Defining a producer
Under the law, if you make your own goods or import consumer goods into the island you are a 'producer'.
This means you must meet certain obligations which include traceability and monitoring requirements.
As a producer, your main role is to supply a safe product.
You must also provide consumers with relevant information to enable them to:
- understand any risk that exists when using the product during its lifetime (if they are not immediately obvious)
take precautions against those risks
This means you need to give warnings and instructions that are:
Producers must also mark a product, or batches of products, so that they are identifiable and can be traced.
Checking before you supply goods to consumers
To enable you to be aware of the risks a product might present you should:
- sample test marketed products
- investigate and if necessary keep a register of complaints about the safety of the product
- tell your distributors about any risks you may have found
Carry out due diligence checks
You should carry out due diligence checks to make sure that your business is protected from breaches of the law.
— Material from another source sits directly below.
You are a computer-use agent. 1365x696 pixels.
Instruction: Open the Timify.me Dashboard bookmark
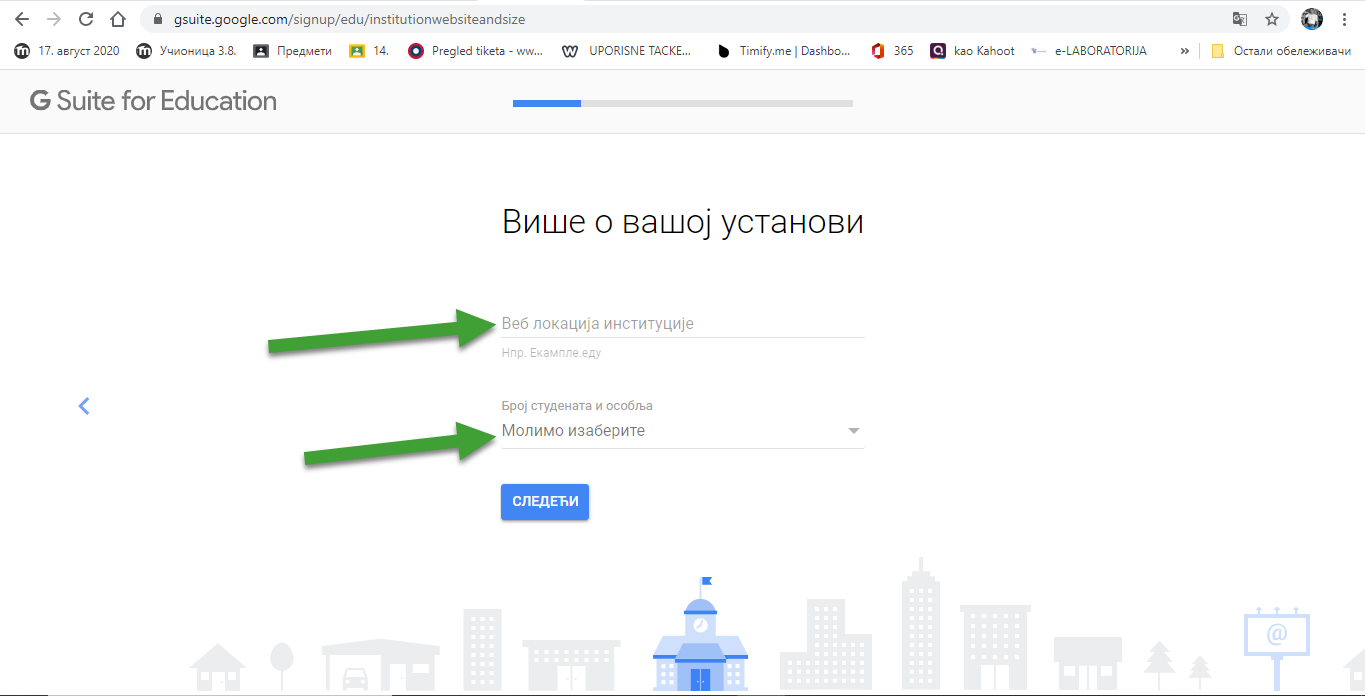pos(784,51)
Guidance regarding due diligence principles, CE marking and Test reports is available on the Business Companion website.
If you find out that a product you are selling, or have supplied, is not safe for consumers you must you must immediately contact the Chief Consumer Safety Inspector.
You should also tell them any actions you have taken to prevent risks to the consumer.
The Chief Consumer Safety Inspector will give you advice on what to do to remove the risk. The Inspector will also work with you on completing the notification.
Issuing a safety notice
If you do not meet the standards of the Consumer Safety (Jersey) Law 2006, Trading Standards have access to a range of measures to remove the risk to consumer safety. These are known as safety notices.
They are only used when voluntary actions have not removed the risk. It is an offence under the Law not to fulfil these obligations.
Producers must keep up to date with product developments and legal requirements. This could include amendments to standards, and technological and safety developments
This information is intended for guidance. Only the courts can give an authoritative interpretation of the law.